Besides Rainbow Resource...
Anyone have any favorite homeschool catalogs? Here's my list of favorite and obscure sources for homeschool stuff. They all have dead-tree versions, which I far prefer for browsing.
American Home-School Publishing
No-nonsense catalog of "academically rigorous materials" oriented toward a classical education. Really good. I can't figure out why it's not better known.
Bolchazy-Carducci Publishers
These are the Artes Latinae guys. Everything your budding classicist could ever want. They have a printed catalog available. And a nice selection of Latin for little kids.
Chaucer Studio Recordings
Run by a professor in the English Dept. at BYU. I had an e-mail from him a while back saying he was having some new things recorded soon. Low prices, free shipping; they're just in it for the love of spreading Middle English. And you get a free cool Chaucer tote bag if you order enough materials. The grad student I talked to seemed amused that the department had tote bags.
Armor Forensics
For your budding CSI, or suspicious parent of teenagers. See their press release for all the cool details. Not really homeschooling, but my elder child loved browsing through it. And I'm sure I could find some use for 100 yards of "Caution: Crime Scene" police tape. Or an assortment pack of biohazard stickers.
5 Comments:
I love the various translations into Latin that Bolchazy-Carducci puts out, but I'm not quite sure what to think of Artes Latinae. I took several runs at it as a youth, I think first in 3rd grade, then again in 7th. I worked through the first volume or so of it during freshman year of high school, then dumped it to do Latin for real via Wheelock (and a family friend who's a classics PhD -- previously I'd been struggling along on my own).

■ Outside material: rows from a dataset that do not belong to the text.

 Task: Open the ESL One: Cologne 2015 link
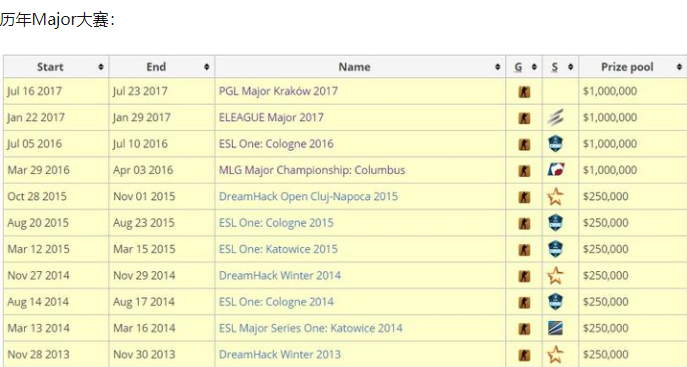pyautogui.click(x=276, y=223)
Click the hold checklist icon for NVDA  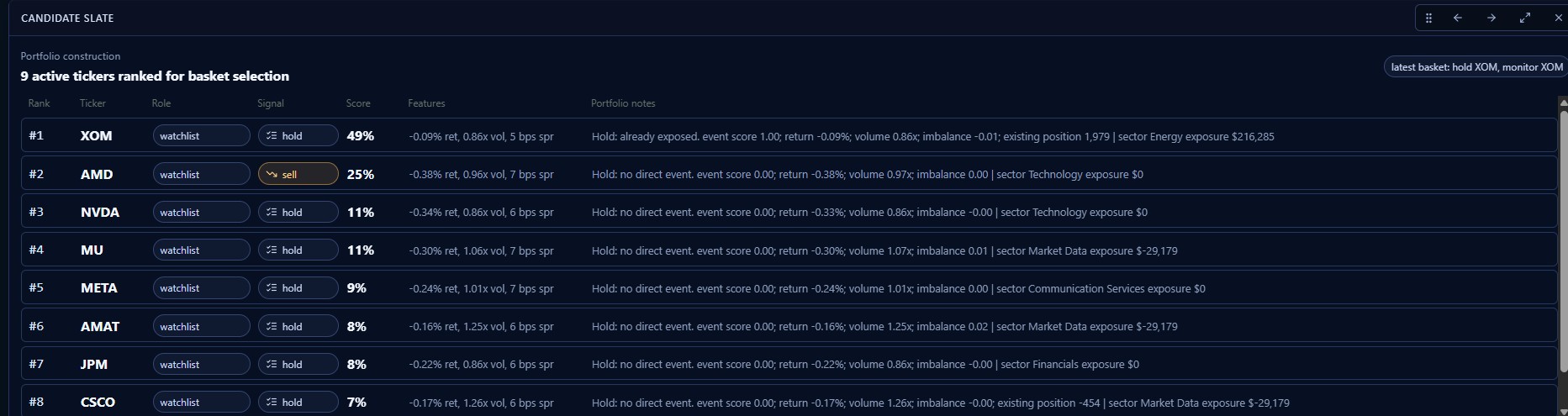tap(272, 212)
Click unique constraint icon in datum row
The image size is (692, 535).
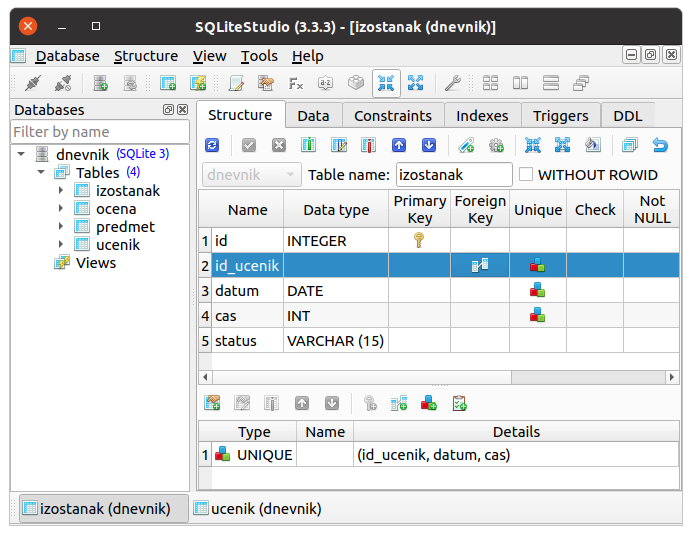click(537, 291)
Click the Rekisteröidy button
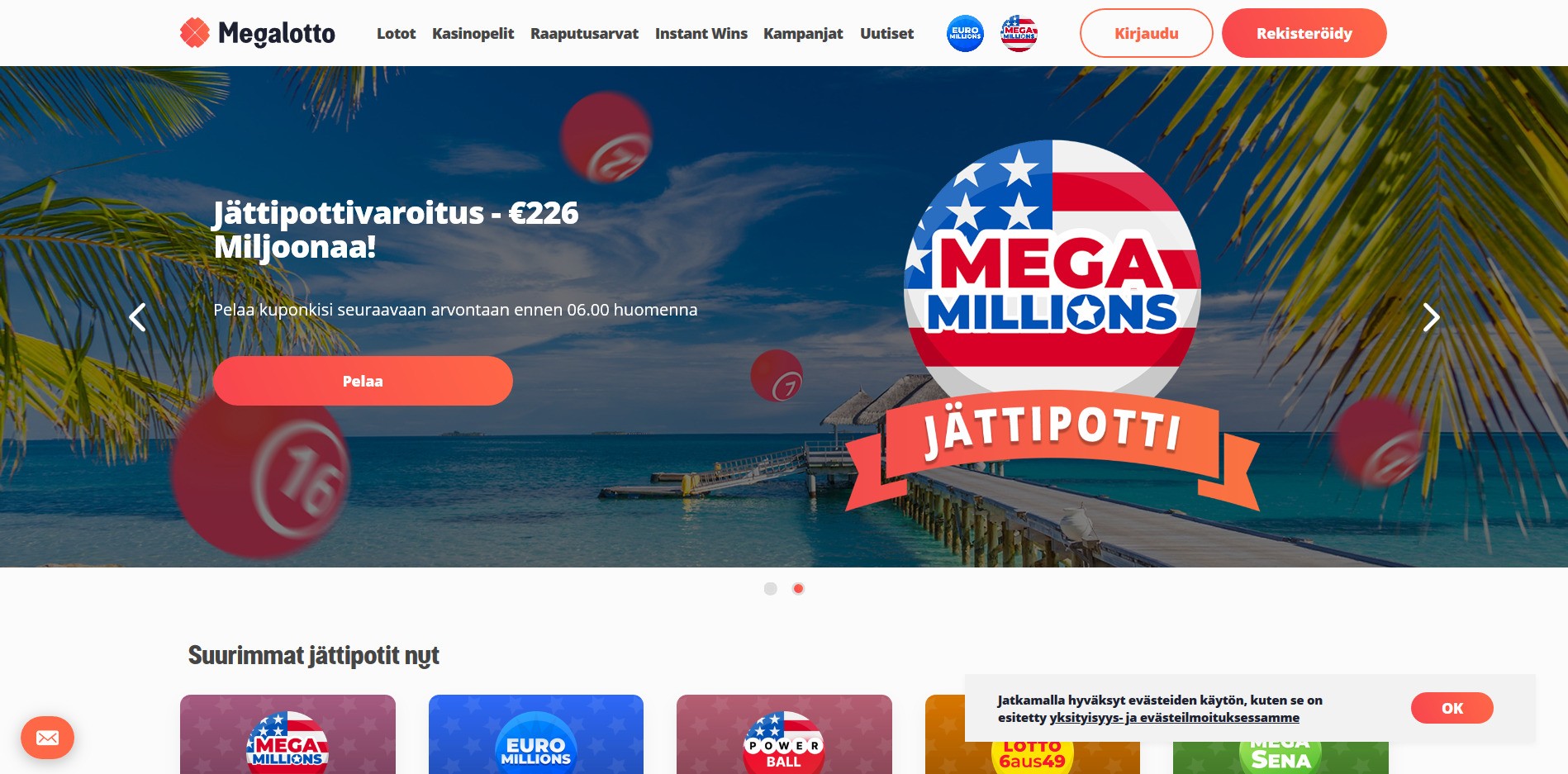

Now, it could be that since you had to cover a lot of pages of Artes Latinae to get much down, I was just being too lazy when I was doing it self directed.
Also, I'd say that a heavily grammatical approach to language works best for me, in that I can understand the forms best if you get the full thing laid out clearly, rather than trickled out in bits for you to pick up on the fly. Of course, my great weakness is vocabulary. I never did really manage to set the dictionary all the way down...
However, one of my take-aways from my own experience was that I got seriously into a foreign language way too late. I want to get the kids started on a good language fairly early, and Wheelock is definately written for college students (or dedicated high school students) not third graders...
Yes, I agree about Wheelock's, and in fact I use it to keep ahead of the young 'un baby-stepping through Artes Latinae. For a high school student or quick junior high student, going straight to Wheelock's is definitely best. But if you're starting them young, I do like A.L. better than most of the usual alternatives, which are packaged as easier but then spring tables to be memorized on you; at which point many kids just find themselves overwhelmed. Speaking from anecdotal evidence, anyway.
Also, today's A.L. is on CD-ROM, and you can buy cheap software for vocabulary and grammar drill that tracks with it, making it much easier to use than the old tape-and-workbook version.
not related, but you may find this pretty funny, Sharon...
http://www.nationalreview.com/comment/vigilante200601260813.asp
Very amusing. I escaped the DVC so far myself, until this Christmas when an unnamed relative suggested it as a gift. I demurred, on the grounds that I like to read real history and don't have a lot of time for made-up stuff, and managed to escape with nothing worse than a surprised remark from said relative that I was not interested in books that asked Catholics to think for themselves. What could I do but agree.
Fortunately for me, another relative for Christmas got me Hans Urs von Balthasar's "Spirit and Fire: A Thematic Anthology of Origen's Writings." A wonderful book, and just right for a non-thinking Catholic like me.
Books like DVC are classified as "books that ask Catholics to think for themselves" because they happen to agree with what the giver thinks as well.